#### TÂCHES:
1) Selon le texte sur l'expérience émotionnelle, qu'est-ce que le corps impose aux émotions ?
2) Donnez la suite du texte sur l'expérience émotionnelle, à partir de sa dernière phrase.

#### TEXTE SOURCE:
Le radar peut nous servir ici de métaphore: un navire par exemple constituerait le sujet et les environs de ce navire seraient le corps, les réflexions, la vision du monde, le comportement... du sujet.

L'expérience émotionnelle pourrait être comparée au balayage du radar sur l'écran - centré sur le sujet - processus permettant une sorte de visibilité de soi renouvelée à chaque émotion. Plus l'émotion est juste, plus le sujet lui laisse prendre de l'ampleur et plus la visibilité de ce qu'il est, au sens fort, augmente.

Le corps de l'expérience émotionnelle. L'émotion se vit dans le corps. Cet ancrage permet, dans une certaine mesure, aux mécanismes physiologiques de contenir les émotions: une fatigue après une grosse émotion, l'inhibition réciproque de deux émotions antagonistes, la menace qui pèse sur l'intégrité physique dans le cas d'émotions excessives. Le corps impose un tempo et un degré d'intensité aux émotions.

#### ENTRÉES RÉPERTORIÉES:
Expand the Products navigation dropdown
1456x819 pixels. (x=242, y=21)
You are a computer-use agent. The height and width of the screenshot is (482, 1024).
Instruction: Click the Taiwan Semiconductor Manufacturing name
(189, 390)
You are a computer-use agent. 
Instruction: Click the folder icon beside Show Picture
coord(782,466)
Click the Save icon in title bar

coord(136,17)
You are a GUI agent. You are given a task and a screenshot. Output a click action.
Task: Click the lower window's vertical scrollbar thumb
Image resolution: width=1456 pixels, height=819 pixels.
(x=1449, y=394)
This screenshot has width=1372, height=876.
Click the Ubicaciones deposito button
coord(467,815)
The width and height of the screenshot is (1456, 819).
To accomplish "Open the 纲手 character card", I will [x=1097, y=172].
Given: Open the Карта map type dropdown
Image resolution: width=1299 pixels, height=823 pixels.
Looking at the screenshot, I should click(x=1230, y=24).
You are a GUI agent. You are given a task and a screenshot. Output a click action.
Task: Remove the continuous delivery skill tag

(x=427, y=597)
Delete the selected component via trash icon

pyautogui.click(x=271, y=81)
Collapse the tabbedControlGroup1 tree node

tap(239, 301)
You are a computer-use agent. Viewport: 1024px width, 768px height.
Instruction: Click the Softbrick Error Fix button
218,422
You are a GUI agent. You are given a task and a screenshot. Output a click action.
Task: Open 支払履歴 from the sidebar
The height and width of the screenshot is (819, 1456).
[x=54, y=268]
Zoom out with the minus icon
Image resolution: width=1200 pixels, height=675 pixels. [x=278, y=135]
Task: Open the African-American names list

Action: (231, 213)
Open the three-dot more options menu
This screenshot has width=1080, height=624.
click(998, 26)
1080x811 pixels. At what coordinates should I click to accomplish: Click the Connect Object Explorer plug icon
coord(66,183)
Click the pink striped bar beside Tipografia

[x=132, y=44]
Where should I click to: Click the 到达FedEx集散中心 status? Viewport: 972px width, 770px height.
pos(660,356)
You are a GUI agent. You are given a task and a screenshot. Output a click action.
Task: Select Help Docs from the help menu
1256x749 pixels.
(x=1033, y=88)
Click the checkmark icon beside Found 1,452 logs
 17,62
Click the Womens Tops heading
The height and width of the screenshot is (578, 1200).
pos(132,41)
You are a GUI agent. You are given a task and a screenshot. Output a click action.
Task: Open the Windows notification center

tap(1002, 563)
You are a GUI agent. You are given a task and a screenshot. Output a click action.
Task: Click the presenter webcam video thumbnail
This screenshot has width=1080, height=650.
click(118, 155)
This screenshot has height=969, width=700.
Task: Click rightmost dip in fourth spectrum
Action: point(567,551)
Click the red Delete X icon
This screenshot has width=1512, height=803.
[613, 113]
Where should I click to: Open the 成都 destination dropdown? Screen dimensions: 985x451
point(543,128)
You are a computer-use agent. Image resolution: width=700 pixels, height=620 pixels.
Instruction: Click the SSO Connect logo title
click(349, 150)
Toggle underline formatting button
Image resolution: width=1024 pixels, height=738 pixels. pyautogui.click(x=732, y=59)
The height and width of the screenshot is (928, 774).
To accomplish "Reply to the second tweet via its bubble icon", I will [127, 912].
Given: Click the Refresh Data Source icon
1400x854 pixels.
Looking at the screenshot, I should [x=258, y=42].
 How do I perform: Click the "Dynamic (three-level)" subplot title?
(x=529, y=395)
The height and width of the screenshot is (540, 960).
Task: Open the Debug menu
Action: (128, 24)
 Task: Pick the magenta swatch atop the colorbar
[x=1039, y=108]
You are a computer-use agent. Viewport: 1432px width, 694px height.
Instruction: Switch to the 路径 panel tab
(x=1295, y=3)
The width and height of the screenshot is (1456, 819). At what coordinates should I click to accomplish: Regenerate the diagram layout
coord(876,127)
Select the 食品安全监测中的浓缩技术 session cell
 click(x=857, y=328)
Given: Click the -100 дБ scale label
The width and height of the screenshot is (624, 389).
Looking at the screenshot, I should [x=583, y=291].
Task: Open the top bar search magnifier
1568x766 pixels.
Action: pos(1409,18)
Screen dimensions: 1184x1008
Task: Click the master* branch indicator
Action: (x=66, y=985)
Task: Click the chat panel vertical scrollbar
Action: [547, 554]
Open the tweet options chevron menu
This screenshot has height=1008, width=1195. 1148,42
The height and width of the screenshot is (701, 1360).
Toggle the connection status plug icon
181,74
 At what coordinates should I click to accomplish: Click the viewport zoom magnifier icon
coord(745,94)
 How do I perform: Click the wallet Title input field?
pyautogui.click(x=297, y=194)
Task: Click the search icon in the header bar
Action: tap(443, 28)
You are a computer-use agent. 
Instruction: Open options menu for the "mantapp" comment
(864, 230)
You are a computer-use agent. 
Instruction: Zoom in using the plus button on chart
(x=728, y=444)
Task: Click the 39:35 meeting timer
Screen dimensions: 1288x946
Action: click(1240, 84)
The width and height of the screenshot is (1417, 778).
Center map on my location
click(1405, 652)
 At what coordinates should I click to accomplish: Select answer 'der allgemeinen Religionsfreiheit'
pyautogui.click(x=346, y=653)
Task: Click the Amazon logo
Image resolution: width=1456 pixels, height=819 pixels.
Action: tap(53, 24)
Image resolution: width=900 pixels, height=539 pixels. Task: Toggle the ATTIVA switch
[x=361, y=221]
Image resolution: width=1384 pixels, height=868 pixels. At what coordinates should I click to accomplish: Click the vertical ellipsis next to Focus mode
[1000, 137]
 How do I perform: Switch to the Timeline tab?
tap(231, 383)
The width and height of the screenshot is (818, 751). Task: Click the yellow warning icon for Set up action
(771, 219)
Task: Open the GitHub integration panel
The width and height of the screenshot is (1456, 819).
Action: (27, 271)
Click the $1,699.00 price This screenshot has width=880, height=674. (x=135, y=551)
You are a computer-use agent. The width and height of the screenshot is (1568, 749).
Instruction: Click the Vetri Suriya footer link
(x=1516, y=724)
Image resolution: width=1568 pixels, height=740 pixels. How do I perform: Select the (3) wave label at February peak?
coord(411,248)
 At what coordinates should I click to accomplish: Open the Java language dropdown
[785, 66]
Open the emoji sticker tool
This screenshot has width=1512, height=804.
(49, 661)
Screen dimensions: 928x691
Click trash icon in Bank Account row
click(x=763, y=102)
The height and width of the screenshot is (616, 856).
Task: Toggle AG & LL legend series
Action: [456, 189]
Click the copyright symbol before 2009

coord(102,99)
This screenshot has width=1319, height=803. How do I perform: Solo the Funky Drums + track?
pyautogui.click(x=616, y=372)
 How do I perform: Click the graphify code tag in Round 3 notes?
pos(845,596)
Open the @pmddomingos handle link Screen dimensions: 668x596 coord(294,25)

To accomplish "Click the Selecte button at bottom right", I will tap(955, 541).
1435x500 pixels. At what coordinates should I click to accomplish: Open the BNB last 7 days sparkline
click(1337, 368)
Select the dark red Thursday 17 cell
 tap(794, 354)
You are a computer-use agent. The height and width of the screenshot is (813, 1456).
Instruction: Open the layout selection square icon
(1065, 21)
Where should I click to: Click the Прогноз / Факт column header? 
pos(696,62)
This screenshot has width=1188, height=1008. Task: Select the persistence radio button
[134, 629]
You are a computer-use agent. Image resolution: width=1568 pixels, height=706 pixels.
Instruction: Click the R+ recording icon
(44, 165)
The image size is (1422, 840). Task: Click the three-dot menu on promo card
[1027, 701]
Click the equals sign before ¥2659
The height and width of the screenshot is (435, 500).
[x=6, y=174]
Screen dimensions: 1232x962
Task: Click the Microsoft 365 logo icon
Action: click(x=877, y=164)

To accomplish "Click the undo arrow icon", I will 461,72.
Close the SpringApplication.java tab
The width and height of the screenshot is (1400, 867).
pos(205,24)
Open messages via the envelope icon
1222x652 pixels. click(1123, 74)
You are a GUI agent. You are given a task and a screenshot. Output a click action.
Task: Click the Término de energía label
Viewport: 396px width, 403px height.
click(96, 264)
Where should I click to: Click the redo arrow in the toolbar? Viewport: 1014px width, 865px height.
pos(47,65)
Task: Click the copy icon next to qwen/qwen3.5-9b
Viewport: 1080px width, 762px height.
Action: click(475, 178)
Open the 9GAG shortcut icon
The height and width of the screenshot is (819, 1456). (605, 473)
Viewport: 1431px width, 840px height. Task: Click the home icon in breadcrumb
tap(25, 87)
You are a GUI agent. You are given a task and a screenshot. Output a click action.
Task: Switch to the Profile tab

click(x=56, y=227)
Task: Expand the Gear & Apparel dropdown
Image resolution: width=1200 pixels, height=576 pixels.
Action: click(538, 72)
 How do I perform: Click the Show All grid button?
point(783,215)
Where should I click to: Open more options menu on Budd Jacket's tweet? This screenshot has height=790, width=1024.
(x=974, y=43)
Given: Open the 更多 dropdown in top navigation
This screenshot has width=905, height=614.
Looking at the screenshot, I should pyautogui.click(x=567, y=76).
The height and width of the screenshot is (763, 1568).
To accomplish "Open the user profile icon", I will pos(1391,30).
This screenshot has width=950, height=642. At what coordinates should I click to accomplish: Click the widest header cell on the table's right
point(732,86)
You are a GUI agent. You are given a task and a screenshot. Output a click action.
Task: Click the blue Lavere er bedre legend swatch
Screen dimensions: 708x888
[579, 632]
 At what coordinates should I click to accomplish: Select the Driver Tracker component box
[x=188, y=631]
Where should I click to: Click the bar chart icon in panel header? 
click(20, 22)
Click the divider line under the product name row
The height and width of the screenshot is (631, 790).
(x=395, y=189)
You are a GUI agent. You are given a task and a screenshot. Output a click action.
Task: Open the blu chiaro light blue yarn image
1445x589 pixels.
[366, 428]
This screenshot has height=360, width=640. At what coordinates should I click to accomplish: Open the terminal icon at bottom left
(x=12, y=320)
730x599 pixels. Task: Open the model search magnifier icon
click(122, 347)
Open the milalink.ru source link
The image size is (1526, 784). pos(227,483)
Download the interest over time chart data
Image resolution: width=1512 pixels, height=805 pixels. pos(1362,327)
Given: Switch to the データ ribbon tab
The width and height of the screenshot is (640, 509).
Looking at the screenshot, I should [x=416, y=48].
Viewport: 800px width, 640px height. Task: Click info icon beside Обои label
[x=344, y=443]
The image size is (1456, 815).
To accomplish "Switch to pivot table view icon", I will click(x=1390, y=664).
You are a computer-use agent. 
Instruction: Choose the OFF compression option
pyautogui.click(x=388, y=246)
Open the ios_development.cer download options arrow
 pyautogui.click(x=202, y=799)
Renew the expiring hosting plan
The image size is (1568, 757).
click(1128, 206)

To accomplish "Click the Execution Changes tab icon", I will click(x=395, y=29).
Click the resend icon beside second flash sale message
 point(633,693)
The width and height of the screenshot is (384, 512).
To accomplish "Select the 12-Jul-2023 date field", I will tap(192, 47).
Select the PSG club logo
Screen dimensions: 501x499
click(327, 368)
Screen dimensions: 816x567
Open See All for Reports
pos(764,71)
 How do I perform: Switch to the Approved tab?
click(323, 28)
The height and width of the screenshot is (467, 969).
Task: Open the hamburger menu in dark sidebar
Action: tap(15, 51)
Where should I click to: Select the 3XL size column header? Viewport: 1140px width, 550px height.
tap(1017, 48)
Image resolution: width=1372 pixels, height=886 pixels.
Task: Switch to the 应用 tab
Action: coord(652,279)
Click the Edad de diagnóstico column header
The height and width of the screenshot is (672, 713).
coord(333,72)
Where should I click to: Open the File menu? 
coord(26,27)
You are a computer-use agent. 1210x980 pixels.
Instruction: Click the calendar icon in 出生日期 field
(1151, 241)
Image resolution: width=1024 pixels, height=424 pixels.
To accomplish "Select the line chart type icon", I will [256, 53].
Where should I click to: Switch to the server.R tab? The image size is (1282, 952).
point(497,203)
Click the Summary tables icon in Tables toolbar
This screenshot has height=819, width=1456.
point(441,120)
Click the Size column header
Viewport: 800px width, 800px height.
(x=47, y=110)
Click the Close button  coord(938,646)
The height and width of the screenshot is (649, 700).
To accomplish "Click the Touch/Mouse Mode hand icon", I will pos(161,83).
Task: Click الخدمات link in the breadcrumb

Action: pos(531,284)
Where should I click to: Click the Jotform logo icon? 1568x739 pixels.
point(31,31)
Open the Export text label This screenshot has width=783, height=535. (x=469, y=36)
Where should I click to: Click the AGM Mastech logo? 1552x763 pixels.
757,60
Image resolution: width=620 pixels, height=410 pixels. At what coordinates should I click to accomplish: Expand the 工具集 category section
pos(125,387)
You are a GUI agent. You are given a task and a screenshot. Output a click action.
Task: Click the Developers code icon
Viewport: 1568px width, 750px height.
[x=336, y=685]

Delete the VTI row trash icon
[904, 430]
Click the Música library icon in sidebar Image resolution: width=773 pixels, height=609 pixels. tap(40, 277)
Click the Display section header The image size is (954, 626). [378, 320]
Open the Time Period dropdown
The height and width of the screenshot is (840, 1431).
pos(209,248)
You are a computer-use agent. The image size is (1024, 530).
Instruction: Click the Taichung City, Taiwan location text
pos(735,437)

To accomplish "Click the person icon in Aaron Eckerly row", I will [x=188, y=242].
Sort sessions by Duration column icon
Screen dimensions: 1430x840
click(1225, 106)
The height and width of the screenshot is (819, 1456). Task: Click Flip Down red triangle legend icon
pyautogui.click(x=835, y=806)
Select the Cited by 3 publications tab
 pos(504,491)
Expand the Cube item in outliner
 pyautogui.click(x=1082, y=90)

#### RÉSULTATS DE L'EXERCICE:
1) Un tempo et un degré d'intensité.

2)
Cette complicité me semble pervertie par la cadence effrénée de la consommation sensorielle et émotionnelle que nous fait subir sans retenue la télévision entre autres. La congruence entre le vécu réel et le vécu virtuel s'annule. Les émotions ressenties à l'occasion d'une série américaine moyenne, combinée avec les publicités, sont telles qu'elles pourraient désincarner le rapport du sujet à son expérience émotionnelle. Comment peut-on passer en quelques secondes d'une scène pathétique à une pub sur une bouteille d'orangeade qui va dans tous les sens? Il y a là un mécanisme de désensibilisation de l'expérience émotionnelle (avec sa finalité essentielle dans le sujet et son unité) qui se met en place.

Avec les années, dans le rapport à l'émotionnel, nous passons insensiblement de l'Etre à l'Avoir: " être " une émotion devient " avoir " une émotion. C'est en ce sens que l'émotion devient objet de consommation.

L'expression " être une émotion " pose celle-ci comme une source de mon " je ", elle le façonne et mon " je " en dérive en tant que résultat. Le verbe " avoir " renverse ce rapport, les émotions sont dorénavant subordonnées à un " je " civilisateur qui se pose comme maître et régisseur du vécu émotionnel. Cette maîtrise traduit bien souvent la volonté réaliste de contenir les émotions.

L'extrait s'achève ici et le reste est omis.